WHAT YOU WILL DO: In the entries that follow, repeat exactly the lines from the one that has "Task: Expand the '1 new issues' tree node" through the one that has "You are a computer-use agent. The", but omit pictures.

Stored records:

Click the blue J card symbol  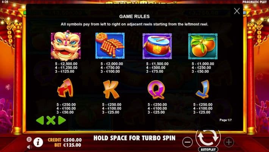pos(203,89)
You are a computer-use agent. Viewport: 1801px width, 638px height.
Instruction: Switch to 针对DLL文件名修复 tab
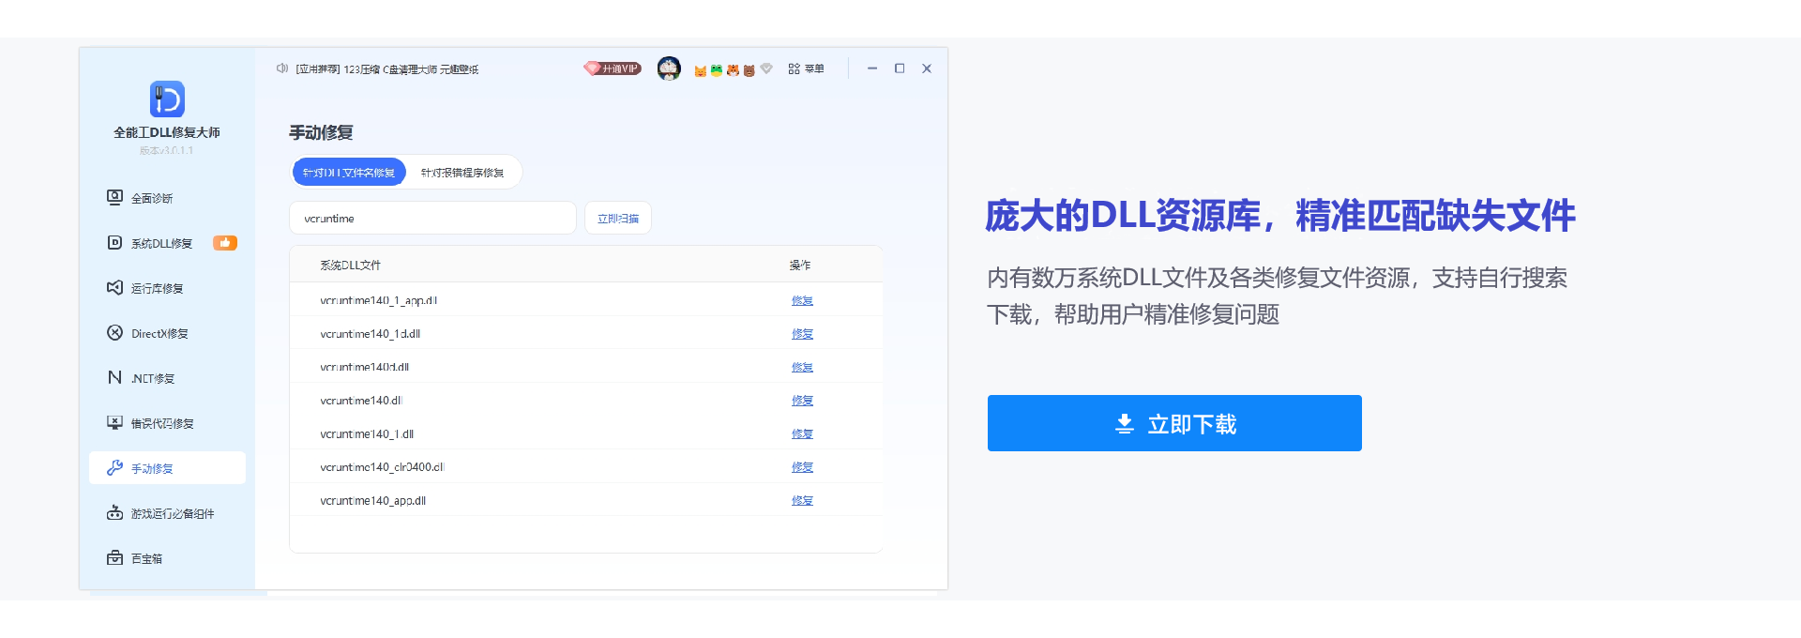click(x=349, y=173)
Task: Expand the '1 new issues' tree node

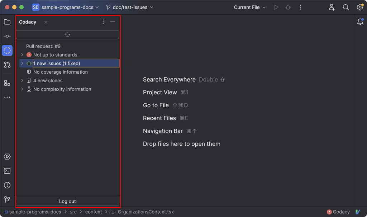Action: (22, 63)
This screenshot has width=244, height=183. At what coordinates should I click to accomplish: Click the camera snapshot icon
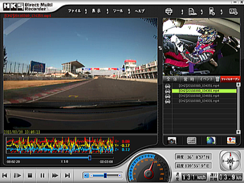tap(172, 140)
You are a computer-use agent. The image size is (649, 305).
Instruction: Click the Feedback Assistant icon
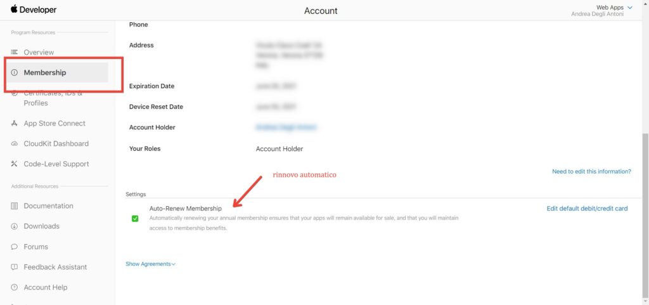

WRITTEN ANSWER:
Task: Expand the '1 new issues' tree node

Action: (22, 63)
This screenshot has width=244, height=183. At what coordinates should I click to accomplish: Click the camera snapshot icon
tap(172, 140)
You are a computer-use agent. The image size is (649, 305).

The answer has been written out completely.